Results of the Great Weigh In
If you’ve been following my blog at all this year, you might have seen me mention the 14-week Slambam fitness challenge I took on back in February.
It’s a contest that’s not just a weight loss challenge. You’re judged on the percent of weight lost and total body transformation.
I lost 19.8 pounds and several inches. Most people would say I did well.
In fact, all the people in the group, my instructor, my friends all said I did a fantastic job and were proud of me and my motivation and ability to stick to it.
But for me…I felt like a failure.
It’s the same almost 20 lbs I’ve lost a million times in the last 25 years, and the same 20 lbs I lost last year before my wedding.

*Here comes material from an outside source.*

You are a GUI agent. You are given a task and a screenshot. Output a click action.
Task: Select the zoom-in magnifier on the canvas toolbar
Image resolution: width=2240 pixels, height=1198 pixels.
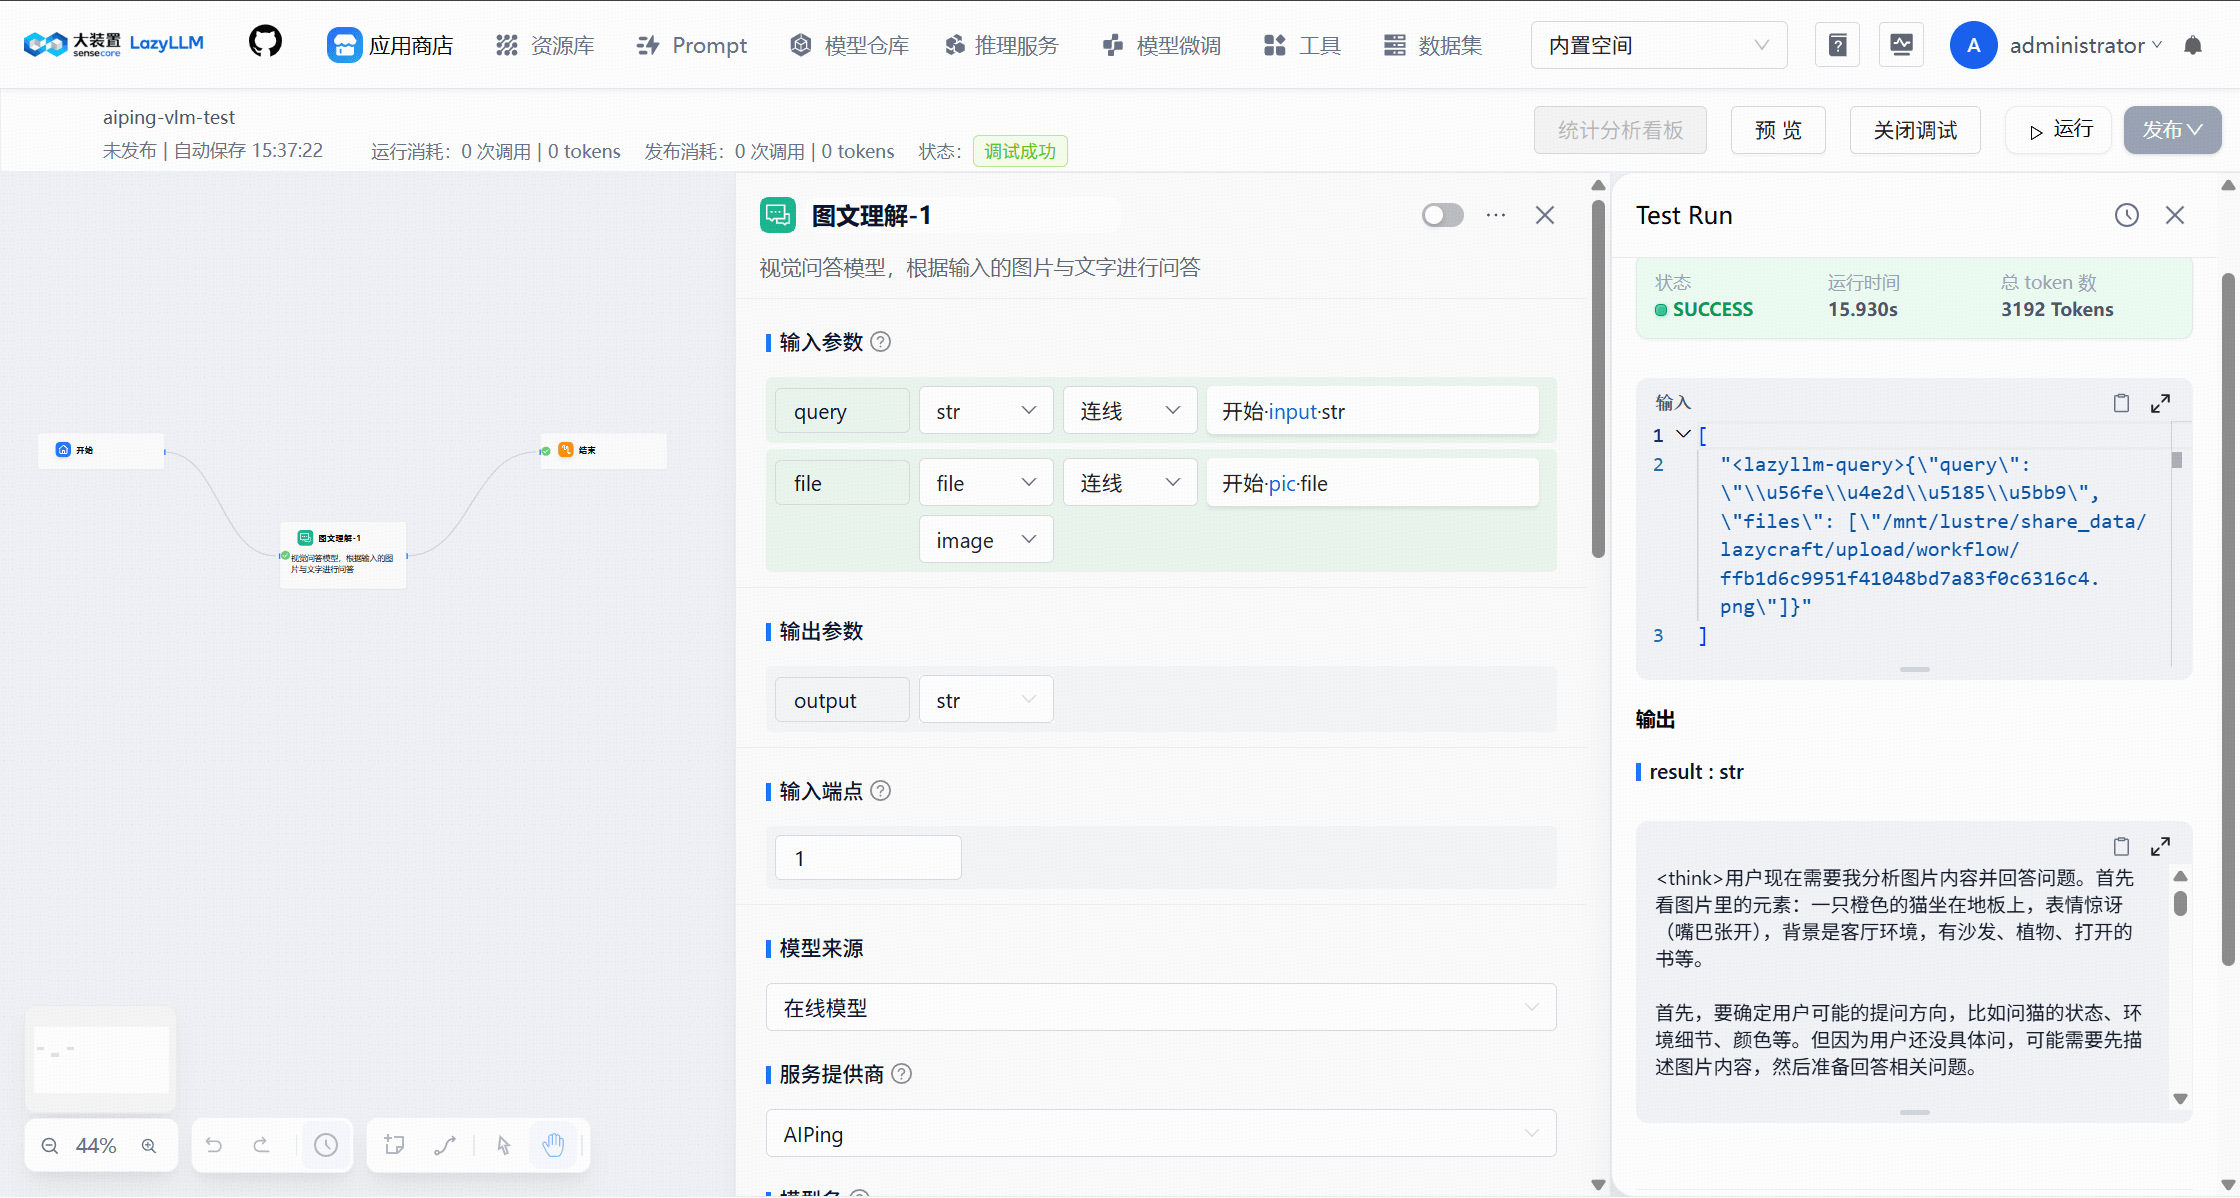(151, 1145)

Then promptly gained it back in the 6 months before Slambam started.
I believe most women have a love/hate relationship with the scale even though we all know it’s only a part of the big picture. It’s much more important to be healthy. Not a size 4.
Blah, blah, blah…..
I don’t care how much my objective, rational mind tells me that it’s more important to be healthy then what the scale says my emotions are tied to that freaking scale.
I go up .2, and I feel fat all day which then inspires negativity in my brain, the feeling that why should I bother, I will always be fat, and on and on and on. I feel this way even though right now I know I am the fittest I’ve even been. I’m stronger, I have more endurance, and I feel awesome (physically).
But the head trash, the negative thoughts that spin mourned and around in my head is a totally different story.
How can I be excited about something I accomplished when I’ve had the same accomplishment SO MANY TIMES!!!
How can I be a role model for my daughter when I keep making the same mistake over and over?
How can I push through the fear that once again I will gain this weight back and be fat and ready for next years Slambam?
The answer is simple.
How can I not?
I have a young daughter and step-daughter. I have friends who have young daughters. At 10, 11, and 13 years of age I hear them talk about being called fat at school, feeling fat, asking their moms and me if they are fat. It breaks my heart to hear this come out of their mouths.
I don’t like this negative self-talk in myself or my friends and I certainly don’t wish for our beautiful daughters to think and feel this way.
I need to do my part in instilling in my daughter and the young women around me to be proud of who they are and what they look like.
I MUST celebrate victories to show my daughter that all achievements are to be proud of.
I MUST be a role model and realize that showing her it’s just as important to understand no one is perfect and giving up on any goal isn’t an option. Regardless of the setbacks.
I MUST not worry about the future and instead take each day as a challenge to do what’s right. What I know I need to do for myself, my family, and my health.
We all need to love ourselves as we are because we ARE FABULOUS regardless of our size or how we look in a bikini.
Now go look in the mirror and tell yourself that 10 times. That’s what I’m going to do!